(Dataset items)
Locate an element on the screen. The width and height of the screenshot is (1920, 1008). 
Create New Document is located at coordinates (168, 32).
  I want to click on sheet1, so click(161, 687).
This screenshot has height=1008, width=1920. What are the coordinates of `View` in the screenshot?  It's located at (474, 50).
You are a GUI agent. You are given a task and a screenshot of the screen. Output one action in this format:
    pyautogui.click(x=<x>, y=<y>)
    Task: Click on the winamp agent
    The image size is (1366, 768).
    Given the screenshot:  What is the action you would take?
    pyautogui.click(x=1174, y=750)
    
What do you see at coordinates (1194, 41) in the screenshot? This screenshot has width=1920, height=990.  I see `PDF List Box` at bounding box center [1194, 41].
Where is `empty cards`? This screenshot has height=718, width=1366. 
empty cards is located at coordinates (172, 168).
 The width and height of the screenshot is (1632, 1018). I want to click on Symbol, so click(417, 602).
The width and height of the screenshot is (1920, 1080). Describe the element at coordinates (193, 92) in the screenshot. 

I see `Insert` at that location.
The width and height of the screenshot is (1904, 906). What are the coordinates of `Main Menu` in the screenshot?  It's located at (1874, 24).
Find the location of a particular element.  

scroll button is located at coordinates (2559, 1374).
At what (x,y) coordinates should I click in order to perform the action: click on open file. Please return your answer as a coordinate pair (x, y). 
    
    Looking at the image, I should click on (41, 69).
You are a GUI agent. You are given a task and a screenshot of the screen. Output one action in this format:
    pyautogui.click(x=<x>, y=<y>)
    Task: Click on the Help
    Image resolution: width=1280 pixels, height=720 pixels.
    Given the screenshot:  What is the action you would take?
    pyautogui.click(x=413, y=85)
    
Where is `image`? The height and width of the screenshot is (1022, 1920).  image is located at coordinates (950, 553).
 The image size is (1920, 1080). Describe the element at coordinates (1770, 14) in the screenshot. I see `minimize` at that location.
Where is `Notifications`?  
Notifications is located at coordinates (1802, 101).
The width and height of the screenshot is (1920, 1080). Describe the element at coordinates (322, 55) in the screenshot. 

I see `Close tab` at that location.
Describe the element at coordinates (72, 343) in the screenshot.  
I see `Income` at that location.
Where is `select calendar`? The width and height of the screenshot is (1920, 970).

→ Stated exercise: Could you retype all of the rows above word for word, keeping every character and line break the same?

→ Correct answer:
Locate an element on the screen. The width and height of the screenshot is (1920, 1008). 
Create New Document is located at coordinates (168, 32).
  I want to click on sheet1, so click(161, 687).
This screenshot has height=1008, width=1920. What are the coordinates of `View` in the screenshot?  It's located at (474, 50).
You are a GUI agent. You are given a task and a screenshot of the screen. Output one action in this format:
    pyautogui.click(x=<x>, y=<y>)
    Task: Click on the winamp agent
    The image size is (1366, 768).
    Given the screenshot:  What is the action you would take?
    pyautogui.click(x=1174, y=750)
    
What do you see at coordinates (1194, 41) in the screenshot? This screenshot has width=1920, height=990.  I see `PDF List Box` at bounding box center [1194, 41].
Where is `empty cards`? This screenshot has height=718, width=1366. 
empty cards is located at coordinates (172, 168).
 The width and height of the screenshot is (1632, 1018). I want to click on Symbol, so click(417, 602).
The width and height of the screenshot is (1920, 1080). Describe the element at coordinates (193, 92) in the screenshot. 

I see `Insert` at that location.
The width and height of the screenshot is (1904, 906). What are the coordinates of `Main Menu` in the screenshot?  It's located at (1874, 24).
Find the location of a particular element.  

scroll button is located at coordinates (2559, 1374).
At what (x,y) coordinates should I click in order to perform the action: click on open file. Please return your answer as a coordinate pair (x, y). 
    
    Looking at the image, I should click on (41, 69).
You are a GUI agent. You are given a task and a screenshot of the screen. Output one action in this format:
    pyautogui.click(x=<x>, y=<y>)
    Task: Click on the Help
    Image resolution: width=1280 pixels, height=720 pixels.
    Given the screenshot:  What is the action you would take?
    pyautogui.click(x=413, y=85)
    
Where is `image`? The height and width of the screenshot is (1022, 1920).  image is located at coordinates (950, 553).
 The image size is (1920, 1080). Describe the element at coordinates (1770, 14) in the screenshot. I see `minimize` at that location.
Where is `Notifications`?  
Notifications is located at coordinates (1802, 101).
The width and height of the screenshot is (1920, 1080). Describe the element at coordinates (322, 55) in the screenshot. 

I see `Close tab` at that location.
Describe the element at coordinates (72, 343) in the screenshot.  
I see `Income` at that location.
Where is `select calendar`? The width and height of the screenshot is (1920, 970).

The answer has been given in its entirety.